## begin
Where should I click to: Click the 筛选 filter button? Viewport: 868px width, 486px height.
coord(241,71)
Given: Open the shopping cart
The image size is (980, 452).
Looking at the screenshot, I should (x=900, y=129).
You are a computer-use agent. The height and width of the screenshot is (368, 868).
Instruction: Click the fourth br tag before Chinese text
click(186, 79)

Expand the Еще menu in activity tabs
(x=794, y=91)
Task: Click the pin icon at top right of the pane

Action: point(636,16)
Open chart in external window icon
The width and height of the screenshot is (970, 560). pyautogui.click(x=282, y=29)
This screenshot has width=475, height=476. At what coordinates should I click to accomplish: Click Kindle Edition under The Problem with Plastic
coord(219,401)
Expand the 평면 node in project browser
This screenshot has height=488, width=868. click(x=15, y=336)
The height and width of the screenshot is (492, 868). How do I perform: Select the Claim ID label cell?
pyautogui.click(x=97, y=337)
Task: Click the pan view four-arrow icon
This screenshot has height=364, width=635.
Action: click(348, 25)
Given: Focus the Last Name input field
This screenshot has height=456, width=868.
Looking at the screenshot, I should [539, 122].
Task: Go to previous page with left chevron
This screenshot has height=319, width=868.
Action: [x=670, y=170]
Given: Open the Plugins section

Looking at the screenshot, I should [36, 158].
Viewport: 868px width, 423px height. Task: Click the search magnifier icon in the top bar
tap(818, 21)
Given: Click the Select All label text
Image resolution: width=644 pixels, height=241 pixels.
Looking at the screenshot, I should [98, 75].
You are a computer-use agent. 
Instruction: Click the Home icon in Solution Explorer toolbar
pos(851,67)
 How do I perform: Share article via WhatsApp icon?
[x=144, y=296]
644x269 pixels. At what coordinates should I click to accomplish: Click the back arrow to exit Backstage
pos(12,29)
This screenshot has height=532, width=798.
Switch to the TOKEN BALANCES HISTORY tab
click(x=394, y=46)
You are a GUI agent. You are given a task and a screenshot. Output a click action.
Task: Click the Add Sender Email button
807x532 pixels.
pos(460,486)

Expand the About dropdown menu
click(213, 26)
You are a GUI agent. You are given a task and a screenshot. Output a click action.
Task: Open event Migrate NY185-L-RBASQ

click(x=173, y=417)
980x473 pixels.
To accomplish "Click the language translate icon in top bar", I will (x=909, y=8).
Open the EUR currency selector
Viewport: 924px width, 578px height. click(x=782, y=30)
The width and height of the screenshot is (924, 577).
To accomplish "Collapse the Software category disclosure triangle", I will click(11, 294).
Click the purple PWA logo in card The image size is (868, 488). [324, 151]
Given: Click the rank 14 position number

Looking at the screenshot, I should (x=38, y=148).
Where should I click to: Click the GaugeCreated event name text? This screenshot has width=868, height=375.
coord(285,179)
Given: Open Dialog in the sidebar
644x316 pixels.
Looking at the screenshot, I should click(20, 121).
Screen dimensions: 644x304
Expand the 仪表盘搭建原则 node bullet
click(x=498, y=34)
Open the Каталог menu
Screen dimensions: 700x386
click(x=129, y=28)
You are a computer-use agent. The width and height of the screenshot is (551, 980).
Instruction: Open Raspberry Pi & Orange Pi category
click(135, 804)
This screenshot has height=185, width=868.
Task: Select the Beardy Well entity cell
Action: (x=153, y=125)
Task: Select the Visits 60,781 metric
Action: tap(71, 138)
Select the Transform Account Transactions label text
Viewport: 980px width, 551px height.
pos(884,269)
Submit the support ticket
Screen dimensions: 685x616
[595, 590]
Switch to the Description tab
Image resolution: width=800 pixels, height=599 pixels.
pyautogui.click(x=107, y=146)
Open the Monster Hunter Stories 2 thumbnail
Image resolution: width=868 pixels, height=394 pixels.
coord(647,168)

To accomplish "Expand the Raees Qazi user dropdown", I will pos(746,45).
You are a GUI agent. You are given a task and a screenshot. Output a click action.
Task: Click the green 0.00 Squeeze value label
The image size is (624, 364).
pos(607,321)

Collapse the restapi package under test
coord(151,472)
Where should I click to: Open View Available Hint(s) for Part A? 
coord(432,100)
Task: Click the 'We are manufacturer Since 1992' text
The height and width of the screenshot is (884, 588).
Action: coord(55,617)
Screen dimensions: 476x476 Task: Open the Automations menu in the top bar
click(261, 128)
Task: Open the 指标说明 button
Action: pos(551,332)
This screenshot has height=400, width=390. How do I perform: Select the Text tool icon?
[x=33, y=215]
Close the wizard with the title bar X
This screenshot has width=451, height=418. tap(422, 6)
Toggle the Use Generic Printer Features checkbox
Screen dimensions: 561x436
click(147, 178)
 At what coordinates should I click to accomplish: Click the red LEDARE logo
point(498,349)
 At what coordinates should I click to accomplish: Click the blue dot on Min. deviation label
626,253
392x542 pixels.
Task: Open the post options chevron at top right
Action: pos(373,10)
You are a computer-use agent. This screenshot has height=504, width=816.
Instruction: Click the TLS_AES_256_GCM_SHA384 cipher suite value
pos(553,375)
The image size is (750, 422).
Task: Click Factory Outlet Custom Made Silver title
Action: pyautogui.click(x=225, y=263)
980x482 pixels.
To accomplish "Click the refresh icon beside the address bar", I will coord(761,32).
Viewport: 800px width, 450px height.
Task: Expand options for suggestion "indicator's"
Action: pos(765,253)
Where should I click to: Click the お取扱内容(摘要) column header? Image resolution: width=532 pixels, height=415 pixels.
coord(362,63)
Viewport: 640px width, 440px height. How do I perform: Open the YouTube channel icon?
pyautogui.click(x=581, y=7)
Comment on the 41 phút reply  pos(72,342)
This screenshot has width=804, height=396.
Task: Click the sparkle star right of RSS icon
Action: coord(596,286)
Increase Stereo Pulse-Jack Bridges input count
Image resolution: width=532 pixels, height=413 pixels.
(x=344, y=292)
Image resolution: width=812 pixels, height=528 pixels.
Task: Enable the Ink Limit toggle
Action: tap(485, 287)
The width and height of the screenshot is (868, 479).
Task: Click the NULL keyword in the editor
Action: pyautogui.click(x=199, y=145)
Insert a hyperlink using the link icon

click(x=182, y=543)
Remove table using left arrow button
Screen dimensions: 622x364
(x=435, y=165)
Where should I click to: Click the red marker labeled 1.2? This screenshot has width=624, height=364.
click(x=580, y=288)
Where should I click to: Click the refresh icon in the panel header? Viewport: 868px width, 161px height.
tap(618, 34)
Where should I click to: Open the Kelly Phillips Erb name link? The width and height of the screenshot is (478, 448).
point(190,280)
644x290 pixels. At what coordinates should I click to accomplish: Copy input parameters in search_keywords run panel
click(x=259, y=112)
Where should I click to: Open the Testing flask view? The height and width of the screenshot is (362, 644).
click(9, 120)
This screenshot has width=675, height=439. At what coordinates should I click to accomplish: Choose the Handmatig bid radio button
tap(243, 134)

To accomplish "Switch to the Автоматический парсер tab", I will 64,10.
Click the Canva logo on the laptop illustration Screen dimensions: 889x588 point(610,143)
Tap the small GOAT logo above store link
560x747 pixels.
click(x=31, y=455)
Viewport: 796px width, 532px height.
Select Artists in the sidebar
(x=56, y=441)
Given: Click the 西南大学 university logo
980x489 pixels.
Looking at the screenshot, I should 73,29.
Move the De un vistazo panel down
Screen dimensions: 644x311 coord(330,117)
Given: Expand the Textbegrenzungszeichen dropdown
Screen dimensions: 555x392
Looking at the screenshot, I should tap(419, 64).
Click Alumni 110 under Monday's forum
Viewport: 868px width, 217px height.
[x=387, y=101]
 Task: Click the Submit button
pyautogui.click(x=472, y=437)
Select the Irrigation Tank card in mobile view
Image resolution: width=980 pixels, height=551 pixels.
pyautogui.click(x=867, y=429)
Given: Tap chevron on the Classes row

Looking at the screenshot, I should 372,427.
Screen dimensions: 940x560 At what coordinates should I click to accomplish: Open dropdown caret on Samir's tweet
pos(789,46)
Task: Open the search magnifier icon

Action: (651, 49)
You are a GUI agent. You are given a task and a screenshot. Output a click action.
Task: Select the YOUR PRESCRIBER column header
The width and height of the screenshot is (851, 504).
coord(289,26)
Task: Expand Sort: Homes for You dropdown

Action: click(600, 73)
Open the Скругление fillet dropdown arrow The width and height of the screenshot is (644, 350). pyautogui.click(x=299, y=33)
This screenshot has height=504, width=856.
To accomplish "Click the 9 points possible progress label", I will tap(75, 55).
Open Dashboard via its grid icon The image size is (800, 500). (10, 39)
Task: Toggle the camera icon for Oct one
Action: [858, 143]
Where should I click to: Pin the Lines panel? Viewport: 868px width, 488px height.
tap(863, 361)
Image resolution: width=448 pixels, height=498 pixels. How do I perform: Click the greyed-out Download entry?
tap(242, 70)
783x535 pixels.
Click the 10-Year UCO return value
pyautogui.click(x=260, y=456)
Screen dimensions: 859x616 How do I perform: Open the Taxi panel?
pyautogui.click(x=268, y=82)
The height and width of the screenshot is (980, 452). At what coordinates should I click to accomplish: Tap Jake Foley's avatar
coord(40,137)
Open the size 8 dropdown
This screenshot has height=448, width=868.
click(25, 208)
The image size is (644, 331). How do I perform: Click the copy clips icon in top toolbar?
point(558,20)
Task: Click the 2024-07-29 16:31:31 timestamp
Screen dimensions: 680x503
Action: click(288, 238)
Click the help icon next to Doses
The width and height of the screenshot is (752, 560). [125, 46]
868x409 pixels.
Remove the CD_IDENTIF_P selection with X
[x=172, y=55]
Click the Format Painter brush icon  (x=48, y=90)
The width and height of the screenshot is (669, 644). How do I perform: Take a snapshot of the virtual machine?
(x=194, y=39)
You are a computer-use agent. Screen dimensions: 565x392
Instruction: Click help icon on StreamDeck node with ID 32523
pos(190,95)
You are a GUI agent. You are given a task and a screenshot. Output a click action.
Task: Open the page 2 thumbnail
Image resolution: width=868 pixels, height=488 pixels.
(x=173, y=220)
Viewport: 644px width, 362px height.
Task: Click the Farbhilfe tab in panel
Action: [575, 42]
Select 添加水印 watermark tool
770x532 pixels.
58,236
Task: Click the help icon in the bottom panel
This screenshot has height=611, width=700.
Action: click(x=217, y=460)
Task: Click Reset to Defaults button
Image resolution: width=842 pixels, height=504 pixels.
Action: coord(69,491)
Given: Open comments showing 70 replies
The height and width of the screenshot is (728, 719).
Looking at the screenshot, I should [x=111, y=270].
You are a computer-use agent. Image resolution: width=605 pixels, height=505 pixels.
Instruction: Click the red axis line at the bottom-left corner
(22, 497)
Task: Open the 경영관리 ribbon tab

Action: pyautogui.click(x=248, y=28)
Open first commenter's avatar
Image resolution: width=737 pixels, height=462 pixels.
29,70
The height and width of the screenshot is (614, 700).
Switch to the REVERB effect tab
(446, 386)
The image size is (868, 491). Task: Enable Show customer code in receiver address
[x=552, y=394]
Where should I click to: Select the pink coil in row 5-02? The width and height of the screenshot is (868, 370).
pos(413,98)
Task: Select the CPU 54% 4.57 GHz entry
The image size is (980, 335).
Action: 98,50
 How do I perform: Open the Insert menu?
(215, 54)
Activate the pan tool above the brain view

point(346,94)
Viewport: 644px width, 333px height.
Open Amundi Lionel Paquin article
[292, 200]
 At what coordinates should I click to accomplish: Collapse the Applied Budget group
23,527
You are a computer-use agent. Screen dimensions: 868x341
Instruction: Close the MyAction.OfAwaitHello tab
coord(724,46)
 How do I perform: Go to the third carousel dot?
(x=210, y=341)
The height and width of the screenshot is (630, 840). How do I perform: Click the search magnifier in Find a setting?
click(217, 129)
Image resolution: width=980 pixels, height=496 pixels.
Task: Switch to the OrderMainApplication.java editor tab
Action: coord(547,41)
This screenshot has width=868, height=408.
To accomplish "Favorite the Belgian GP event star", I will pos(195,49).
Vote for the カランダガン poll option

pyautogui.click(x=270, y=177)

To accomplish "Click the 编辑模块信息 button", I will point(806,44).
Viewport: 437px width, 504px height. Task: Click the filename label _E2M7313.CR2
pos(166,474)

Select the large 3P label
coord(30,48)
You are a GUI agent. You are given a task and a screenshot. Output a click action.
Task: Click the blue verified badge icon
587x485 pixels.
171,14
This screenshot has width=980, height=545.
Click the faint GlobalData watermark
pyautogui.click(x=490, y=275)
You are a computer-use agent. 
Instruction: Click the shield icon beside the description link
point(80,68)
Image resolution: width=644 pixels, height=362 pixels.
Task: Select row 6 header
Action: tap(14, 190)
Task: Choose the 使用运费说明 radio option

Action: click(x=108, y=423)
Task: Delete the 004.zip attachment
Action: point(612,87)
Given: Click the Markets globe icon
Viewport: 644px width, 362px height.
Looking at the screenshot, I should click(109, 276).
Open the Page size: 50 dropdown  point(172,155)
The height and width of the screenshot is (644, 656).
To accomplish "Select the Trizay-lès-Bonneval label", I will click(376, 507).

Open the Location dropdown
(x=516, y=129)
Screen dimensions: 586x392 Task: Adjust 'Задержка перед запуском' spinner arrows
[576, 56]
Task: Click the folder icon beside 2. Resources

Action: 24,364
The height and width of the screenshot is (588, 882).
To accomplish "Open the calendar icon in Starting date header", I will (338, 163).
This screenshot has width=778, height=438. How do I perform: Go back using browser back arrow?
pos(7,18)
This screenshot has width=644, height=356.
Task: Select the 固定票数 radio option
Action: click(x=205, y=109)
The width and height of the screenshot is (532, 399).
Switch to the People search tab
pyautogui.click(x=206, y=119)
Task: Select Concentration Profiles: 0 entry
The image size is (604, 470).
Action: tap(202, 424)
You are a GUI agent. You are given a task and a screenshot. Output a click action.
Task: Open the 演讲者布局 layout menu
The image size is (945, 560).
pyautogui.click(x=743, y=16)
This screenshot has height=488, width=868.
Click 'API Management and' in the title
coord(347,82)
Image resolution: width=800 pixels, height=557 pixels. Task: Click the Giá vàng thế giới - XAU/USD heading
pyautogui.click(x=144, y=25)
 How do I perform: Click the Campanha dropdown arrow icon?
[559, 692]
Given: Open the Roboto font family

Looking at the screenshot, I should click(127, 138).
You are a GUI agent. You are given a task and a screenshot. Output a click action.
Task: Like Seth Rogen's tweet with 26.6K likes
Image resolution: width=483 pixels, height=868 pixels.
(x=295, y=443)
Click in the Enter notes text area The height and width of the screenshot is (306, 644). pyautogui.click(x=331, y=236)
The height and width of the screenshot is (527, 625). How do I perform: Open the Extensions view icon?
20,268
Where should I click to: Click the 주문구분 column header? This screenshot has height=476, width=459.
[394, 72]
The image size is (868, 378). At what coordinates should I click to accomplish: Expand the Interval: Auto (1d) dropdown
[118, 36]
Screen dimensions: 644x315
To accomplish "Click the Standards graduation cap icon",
## end
### Exercise directions
Give the data from its first line through the line containing "The width and height of the screenshot is (970, 560).", inclusive, as a two-column CSV with the columns request and answer. Use one row per request, put each value in a single quoted field, and replace any line breaks with spaces.

### Exercise answer
request,answer
"Where should I click to: Click the 筛选 filter button? Viewport: 868px width, 486px height.","coord(241,71)"
"Given: Open the shopping cart The image size is (980, 452).","Looking at the screenshot, I should (x=900, y=129)."
"You are a computer-use agent. The height and width of the screenshot is (368, 868). Instruction: Click the fourth br tag before Chinese text","click(186, 79)"
"Expand the Еще menu in activity tabs","(x=794, y=91)"
"Task: Click the pin icon at top right of the pane","Action: point(636,16)"
"Open chart in external window icon","The width and height of the screenshot is (970, 560). pyautogui.click(x=282, y=29)"